--- TASK OBJECTIVE ---
Transcribe exactly the line containing "Entender la política (308, 1142)" and the remaining lines of the listing below, through the very last.

--- INPUT DATA ---
________________
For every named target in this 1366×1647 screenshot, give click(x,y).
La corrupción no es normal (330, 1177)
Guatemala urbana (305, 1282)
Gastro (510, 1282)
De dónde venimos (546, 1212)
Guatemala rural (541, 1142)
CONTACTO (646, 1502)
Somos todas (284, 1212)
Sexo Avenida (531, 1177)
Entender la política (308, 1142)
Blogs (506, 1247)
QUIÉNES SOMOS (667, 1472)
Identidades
________________
--- PROBLEM SOLUTION ---
Entender la política (308, 1142)
Blogs (506, 1247)
QUIÉNES SOMOS (667, 1472)
Identidades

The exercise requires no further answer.